Prison Rape: A Fact Sheet
October 1, 2001
Prisoner rape is torture — the infliction of severe emotional and/or physical pain as punishment and/or coercion. Long after the body has healed, the emotions remain traumatized, shamed and stigmatized. Suicide is the leading cause of death behind bars. Sexual assault is the leading cause of suicide in confinement. Prisoner rape costs taxpayers dearly in recidivism, health care, and increasing numbers of law suits. This was excerpted from materials prepared by Stop Prisoner Rape
- Prisoner rape is torture — the infliction of severe emotional and/or physical pain as punishment and/or coercion. Long after the body has healed, the emotions remain traumatized, shamed and stigmatized.
- Suicide is the leading cause of death behind bars. Sexual assault is the leading cause of suicide in confinement.
- Prisoner rape costs taxpayers dearly in recidivism, health care, and increasing numbers of law suits.
- Overcrowded and understaffed institutions (including mental hospitals) are the chief reasons for rape.
- Various studies have shown the rape rate of male prisoners to be from nine to twenty-two percent.
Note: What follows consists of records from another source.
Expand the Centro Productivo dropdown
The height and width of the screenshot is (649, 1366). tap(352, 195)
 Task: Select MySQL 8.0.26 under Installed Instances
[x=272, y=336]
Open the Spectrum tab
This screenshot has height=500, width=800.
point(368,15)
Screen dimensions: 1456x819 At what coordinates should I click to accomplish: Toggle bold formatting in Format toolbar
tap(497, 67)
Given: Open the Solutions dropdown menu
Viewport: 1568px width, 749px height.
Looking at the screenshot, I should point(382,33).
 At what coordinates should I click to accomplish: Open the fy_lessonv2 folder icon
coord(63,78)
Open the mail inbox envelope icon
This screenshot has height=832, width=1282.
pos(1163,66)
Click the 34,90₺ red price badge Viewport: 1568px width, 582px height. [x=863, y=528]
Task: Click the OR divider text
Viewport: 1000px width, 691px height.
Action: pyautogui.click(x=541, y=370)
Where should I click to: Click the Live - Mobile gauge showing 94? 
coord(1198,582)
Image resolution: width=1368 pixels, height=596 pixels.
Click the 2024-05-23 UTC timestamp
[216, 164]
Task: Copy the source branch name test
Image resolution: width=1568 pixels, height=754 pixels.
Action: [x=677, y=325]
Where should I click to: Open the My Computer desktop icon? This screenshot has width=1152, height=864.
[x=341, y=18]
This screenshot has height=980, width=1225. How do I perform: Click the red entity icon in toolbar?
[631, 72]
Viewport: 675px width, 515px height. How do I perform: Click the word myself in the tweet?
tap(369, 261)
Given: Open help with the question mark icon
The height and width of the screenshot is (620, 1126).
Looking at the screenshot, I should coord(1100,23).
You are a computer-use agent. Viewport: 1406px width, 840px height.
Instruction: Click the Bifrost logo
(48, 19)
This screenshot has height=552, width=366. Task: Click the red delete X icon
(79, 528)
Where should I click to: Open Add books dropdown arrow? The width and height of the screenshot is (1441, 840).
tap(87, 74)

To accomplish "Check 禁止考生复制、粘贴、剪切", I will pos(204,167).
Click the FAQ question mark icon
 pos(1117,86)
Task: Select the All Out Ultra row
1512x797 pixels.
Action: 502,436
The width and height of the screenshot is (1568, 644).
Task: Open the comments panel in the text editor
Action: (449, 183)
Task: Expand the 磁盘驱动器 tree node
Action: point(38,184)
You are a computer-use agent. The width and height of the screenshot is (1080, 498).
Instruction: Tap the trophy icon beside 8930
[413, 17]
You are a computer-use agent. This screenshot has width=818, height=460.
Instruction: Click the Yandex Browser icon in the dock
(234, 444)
With a national prison population of almost two million in 1999, even at the lowest percentage, this means tens of thousands of male prisoners are raped daily.
- The term “homosexual rape” is misleading since the overwhelming majority of prisoner rape victims and perpetrators are heterosexual.
- Prisoner rape not only violates basic human rights but also the 8th and 13th amendments to the Constitution forbidding cruel and unusual punishment and slavery respectively. Once raped behind bars, the victim is often sexually enslaved and sometimes forced into prostitution.
- All elected officials and the majority of the electorate have long known this barbarism takes place in U.S. correctional institutions and have done little if anything to stop it. “You shut your mind to it,” Judge Vincent Femia of Prince George’s County, Maryland, told The Washington Post in 1982.
- Not only guards but other members of the criminal justice system use prisoner rape as a “management tool.”
- Prisoner rape can be greatly reduced at no extra cost to taxpayers by separating the obviously vulnerable prisoners from the obviously violent ones and by more vigilant staff.